Metroikn, Nusantara – Sebanyak 82 siswa memulai tahun ajaran pertama mereka di Sekolah Nasional Terintegrasi (SNT) 3 Ibu Kota Nusantara (IKN), Senin (10/8/2026). Mereka menjadi angkatan pertama sekolah tersebut setelah Masa Pengenalan Lingkungan Sekolah (MPLS) resmi dimulai.
Sebanyak 82 siswa itu terdiri atas 41 siswa SMP dan 41 siswa SMA. Mereka berasal dari keluarga yang tinggal dan bekerja di kawasan IKN serta masyarakat di sekitar wilayah penyelenggaraan SNT.
MPLS SNT 3 IKN berlangsung selama lima hari, 10–14 Agustus 2026. Selain mengenalkan lingkungan dan proses pembelajaran, siswa mendapat sejumlah materi yang dirancang untuk memperkenalkan kompetensi dan lingkungan sekitar mereka, mulai dari pemilahan sampah, robotika, hingga pengenalan perencanaan dan pembangunan IKN.
Kepala Otorita IKN Basuki Hadimuljono mengatakan SNT 3 IKN ditargetkan tidak hanya menjadi sekolah unggulan di Kalimantan Timur, tetapi juga mampu menjadi rujukan pendidikan di tingkat nasional.
“Saya ingin SNT 3 ini menjadi sekolah unggulan tidak hanya di Kaltim tapi di nasional. Semua fokus pada tupoksinya, mata pelajarannya, cara mengajarnya, menjadi sekolah unggulan,” ujar Basuki.
Basuki juga meminta para siswa angkatan pertama memanfaatkan kesempatan belajar dengan baik. Ia mengingatkan siswa untuk disiplin dan fokus mengembangkan potensi masing-masing.
Pembukaan MPLS SNT 3 IKN berlangsung bersamaan dengan dimulainya MPLS di 16 SNT lainnya yang tersebar di berbagai daerah. Kegiatan tersebut menandai dimulainya layanan pendidikan SNT pada Tahun Ajaran 2026/2027.
Program SNT merupakan program yang diinisiasi Kementerian Pendidikan Dasar dan Menengah (Kemendikdasmen) sebagai bagian dari pelaksanaan Instruksi Presiden Nomor 10 Tahun 2026 tentang Percepatan Peningkatan Mutu Pendidikan.
Pada tahun ajaran 2026/2027, sebanyak 17 SNT di 14 provinsi mulai memberikan layanan pendidikan. Pemerintah menargetkan pembangunan 500 layanan SNT secara bertahap hingga 2029.

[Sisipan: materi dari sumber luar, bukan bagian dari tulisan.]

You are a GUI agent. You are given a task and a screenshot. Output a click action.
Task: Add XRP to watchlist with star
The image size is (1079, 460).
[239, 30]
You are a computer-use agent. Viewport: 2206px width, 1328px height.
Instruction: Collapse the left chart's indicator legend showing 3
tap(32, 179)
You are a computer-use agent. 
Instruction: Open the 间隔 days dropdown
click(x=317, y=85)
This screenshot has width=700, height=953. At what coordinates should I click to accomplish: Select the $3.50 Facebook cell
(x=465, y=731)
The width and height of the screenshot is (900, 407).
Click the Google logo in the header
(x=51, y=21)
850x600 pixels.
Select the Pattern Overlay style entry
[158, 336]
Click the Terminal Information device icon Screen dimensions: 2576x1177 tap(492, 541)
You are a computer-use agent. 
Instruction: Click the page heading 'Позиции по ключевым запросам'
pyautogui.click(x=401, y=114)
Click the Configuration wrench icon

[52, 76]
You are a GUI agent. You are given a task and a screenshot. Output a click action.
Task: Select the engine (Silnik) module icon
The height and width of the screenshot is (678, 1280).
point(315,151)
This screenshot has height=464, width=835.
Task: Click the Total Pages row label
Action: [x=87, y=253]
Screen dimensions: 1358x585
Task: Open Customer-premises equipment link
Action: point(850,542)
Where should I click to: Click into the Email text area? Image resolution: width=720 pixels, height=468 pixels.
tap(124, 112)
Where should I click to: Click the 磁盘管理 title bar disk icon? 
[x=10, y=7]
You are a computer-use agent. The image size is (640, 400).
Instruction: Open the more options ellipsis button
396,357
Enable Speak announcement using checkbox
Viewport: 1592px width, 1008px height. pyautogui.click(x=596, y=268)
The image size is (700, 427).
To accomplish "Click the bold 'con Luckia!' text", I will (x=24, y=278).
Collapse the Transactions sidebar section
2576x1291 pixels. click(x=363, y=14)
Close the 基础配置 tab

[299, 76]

SNT tidak dirancang hanya sebagai pembangunan gedung sekolah baru. Program tersebut mencakup pembelajaran, pengembangan kompetensi guru, pembinaan karakter, pengembangan talenta, pemanfaatan fasilitas, hingga penjaminan mutu pendidikan.
Sekolah-sekolah tersebut juga diarahkan menjadi pusat pengembangan mutu bagi sekolah lain di wilayah sekitarnya.
Menteri Pendidikan Dasar dan Menengah Abdul Mu’ti mengatakan siswa dan guru yang terlibat dalam penyelenggaraan SNT merupakan bagian penting dari upaya memperluas akses pendidikan bermutu.
“Kalian semua para murid, guru dan kepala daerah adalah pionir dan mitra kami untuk mencerdaskan kehidupan bangsa. Kami berterima kasih kepada Bapak Presiden, jajaran kabinet dan Menko PMK yang telah mendukung program ini,” ujar Abdul.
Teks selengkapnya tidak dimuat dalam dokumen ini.